Tidak ada lagi kampanye model lama, mengumbar-umbar janji lewat jejeran baliho yang menganggu estetika kota atau publikasi narsistik sosial media. Tidak ada polarisasi, tidak ada keributan superfisial. Demikian pula mobilisasi massa robotik berseragam partai yang lebih memanfaatkan sisi entertainment­­ ketimbang mematuti a,b,c,d pidato kampanye: glorifikasi minus dialektika. Karena seluruh program pembangunan sudah dirumuskan oleh kumpulan pakar terpercaya ke dalam sebuah prototipe atau cetak biru, tinggal menentukan siapa yang paling sanggup menjalankannya.

Para kandidat tak perlu lagi memperkenalkan diri kepada setiap orang - aku si anu, telah dan akan berbuat apa jika terpilih - karena seluruh sejarah dan atribusi apapun yang melekat pada dirinya, sangat mudah diakses oleh siapa saja dengan sekali ketukan pada layar gawai.

Kita bisa mengenang, bahwa hasil akhir dari sebuah konstestasi politik selalu tidak merupakan hasil yang paling maksimal, jika tidak ingin dikatakan gagal secara teori. Ini sebagai balasan dari kerja – kerja demokrasi dan mesin politik yang digerakkan untuk pola pengkaderan selalu parsial dan eksklusif. Akhirnya orang – orang hebat gagal atau sengaja tidak ditemukan, atau mereka sendiri yang sejak awal menghindar karena tak mampu menembus domain politik. Akhirnya parameter demokrasi hanya diukur dari prosedur, angka dan transparansi.
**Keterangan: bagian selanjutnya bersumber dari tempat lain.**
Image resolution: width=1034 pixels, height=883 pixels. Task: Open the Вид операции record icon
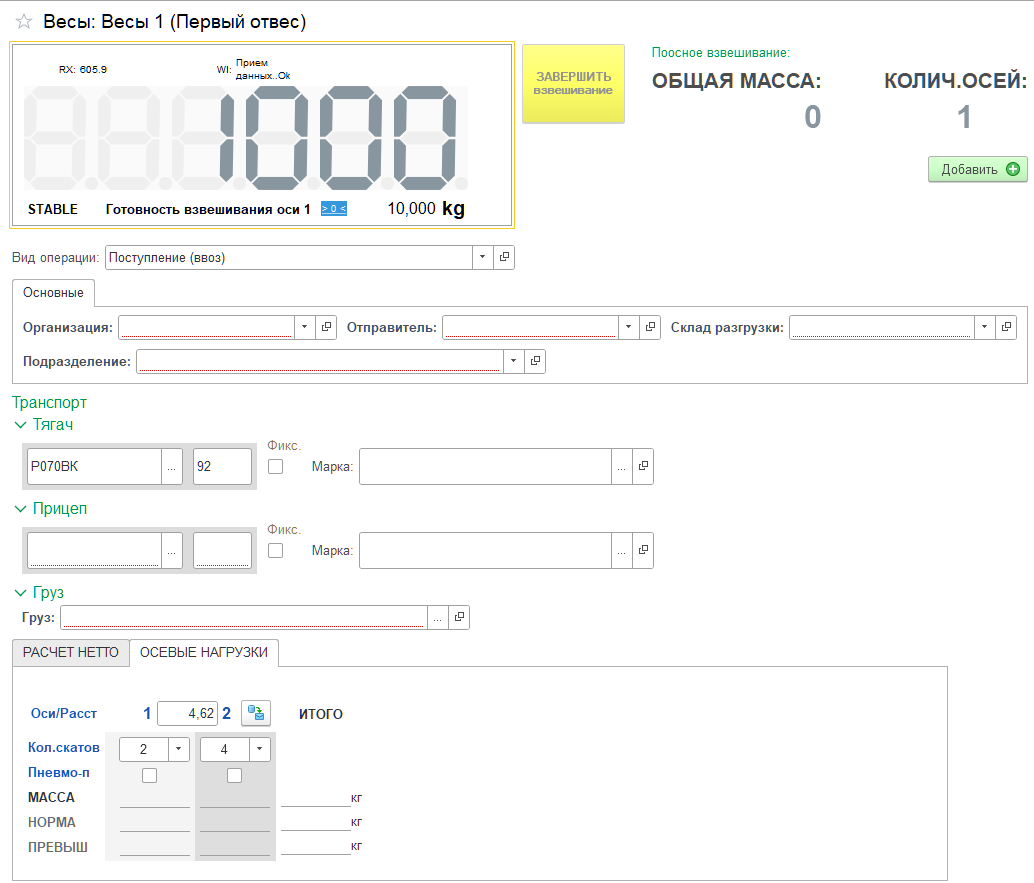coord(504,257)
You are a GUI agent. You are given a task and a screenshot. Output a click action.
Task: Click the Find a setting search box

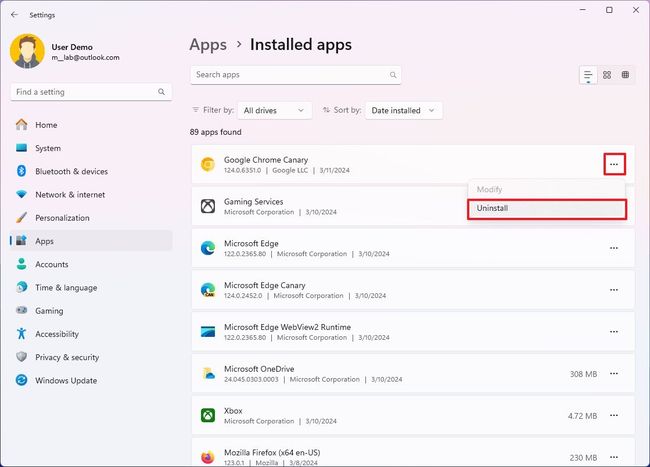[x=90, y=92]
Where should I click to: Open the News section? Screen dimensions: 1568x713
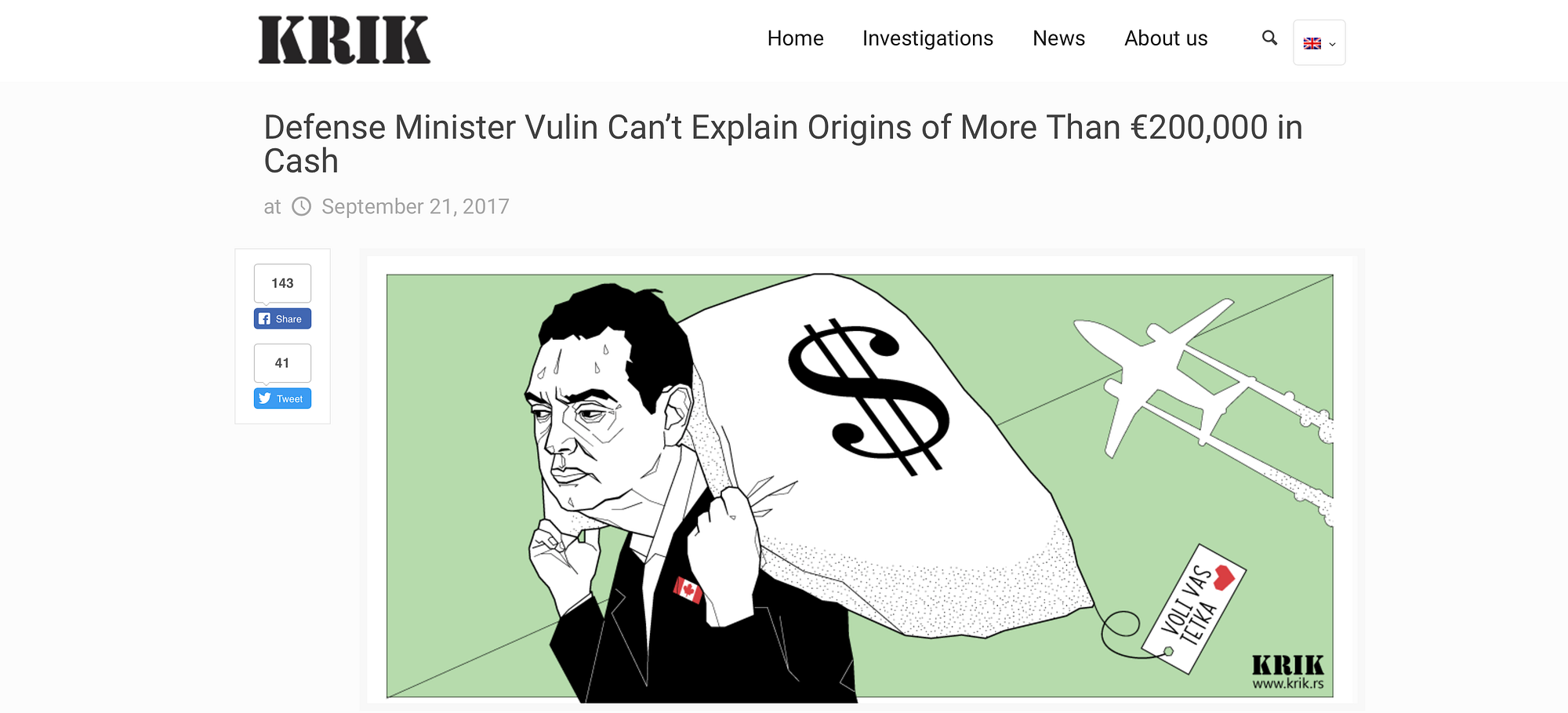(x=1058, y=38)
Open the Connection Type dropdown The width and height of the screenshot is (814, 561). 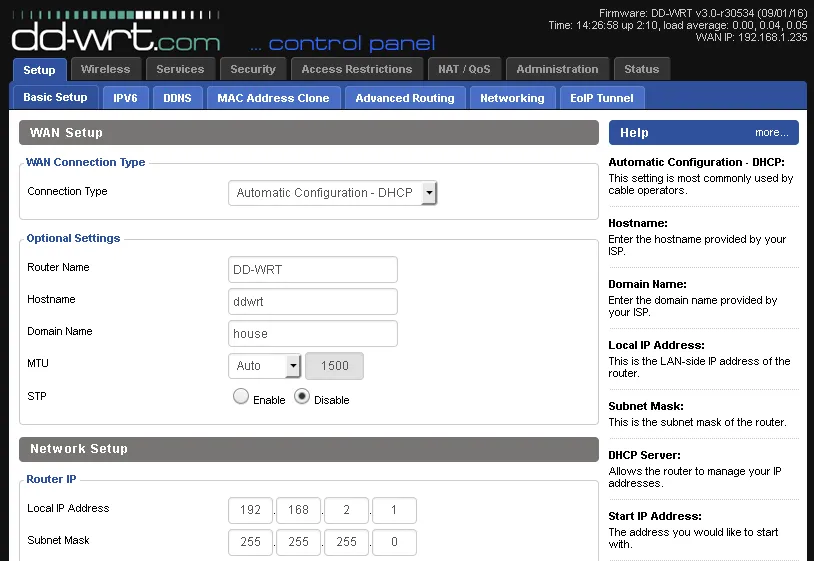332,193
Fenomena lain, ketika para kandidat dipertemukan dengan masyarakat pemilih di lapangan terbuka demokrasi, ketika itu pula mereka akan saling mengerkah. Michael Sandel, filsuf dari Havard University pernah berujar, what money can’t buy? Apa yang tidak bisa dibeli dengan uang? Masyarakat bahkan tidak perlu tahu apa makna politik transaksional ketika mereka melakukan itu.
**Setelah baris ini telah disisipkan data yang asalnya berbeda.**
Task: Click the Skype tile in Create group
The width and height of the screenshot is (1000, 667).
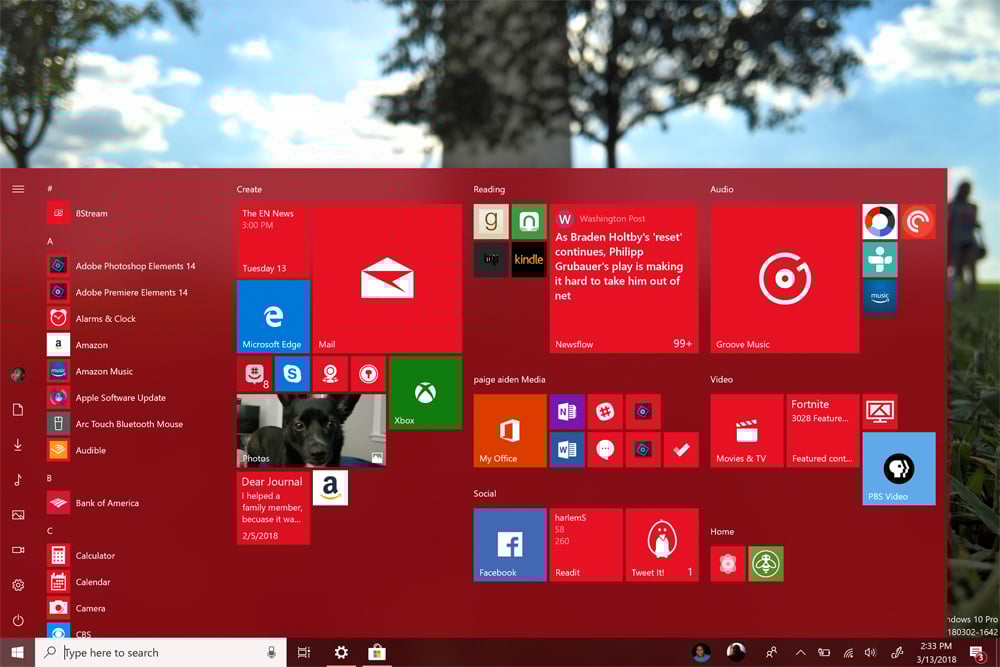Action: [292, 374]
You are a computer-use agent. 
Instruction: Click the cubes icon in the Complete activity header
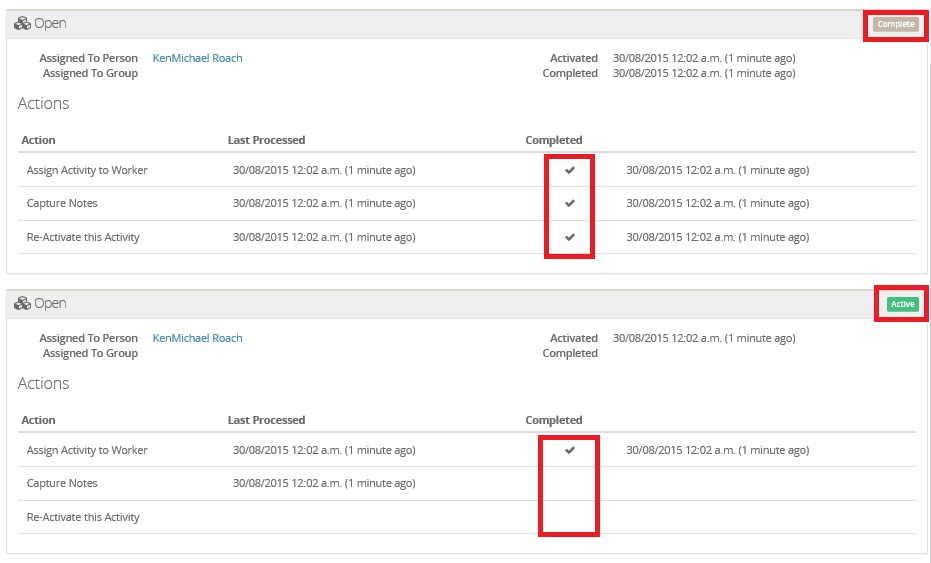pos(22,23)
Sejauh ini, kita tidak pernah ingin berkeringat untuk menemukan pemimpin terbaik. Semuanya memainkan jalan singkat, apa yang ada di depan mata dan itu akan selalu dianggap sebagai demikian adanya (common sense). Maka apa yang disebut sebagai demokrasi itu sebenarnya belum pernah ada, kecuali yang ditampilkan oleh sekelompok aristokrat secara seolah - olah.

Tidak heran bila yang muncul pada siklus lima tahunan adalah kelompok oligarki, yang berputar pada segelintir orang bahkan secara generatif. Sedangkan rakyat yang tertarik pada konstestasi politik lebih banyak diisi oleh kerumunan juru sorak dan tukang elu – elu. Yang lain tenggelam dalam urusan masing – masing dan tak peduli.
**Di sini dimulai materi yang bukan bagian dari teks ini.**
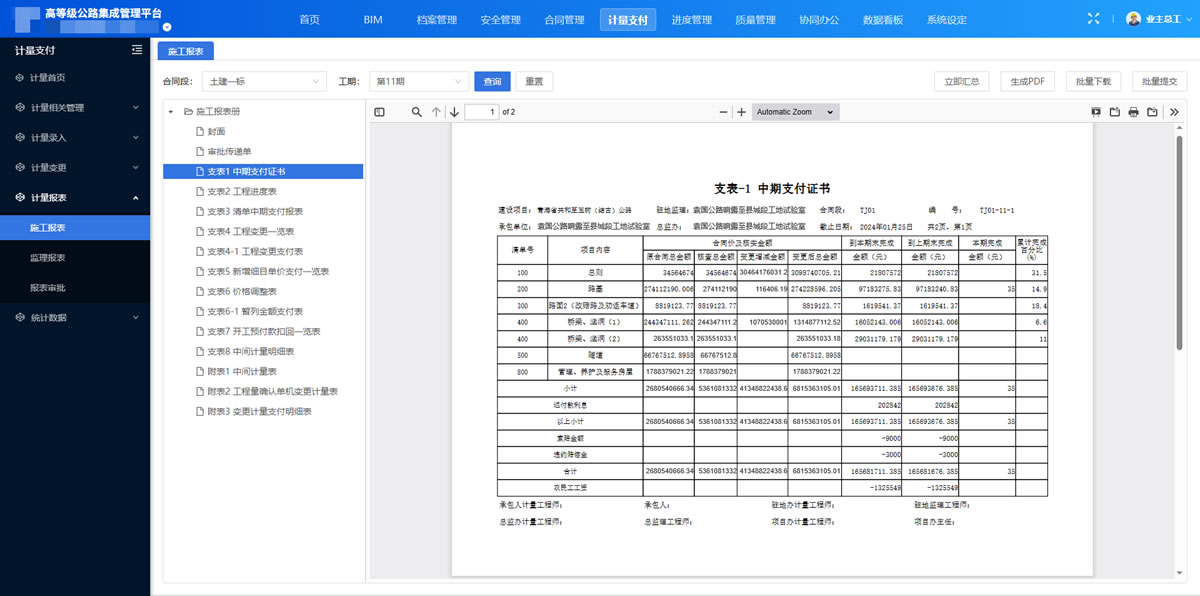
Task: Click the 查询 button
Action: coord(492,82)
Lebih menyedihkan dari semua itu adalah ketika psikologi massa dimanipulasi oleh politik drama queen. Beberapa kandidat pernah mencoba cara ini dan terbukti efektif. Seseorang yang memainkan emosi secara ekstrem serta melakukan dramatisasi.

Kadang – kadang mendudukkan posisinya sebagai seseorang yang terzalimi untuk menimba simpati, lain waktu ia merasa harus menjadi pusat perhatian dengan tampil gemerlap seperti bangsawan, keinginan berlebihan untuk mendapatkan fokus perhatian orang lain, memulai rekayasa sesaat dan apa – apa yang menguntungkan secara politik akan didramatisasi termasuk kampanye hitam.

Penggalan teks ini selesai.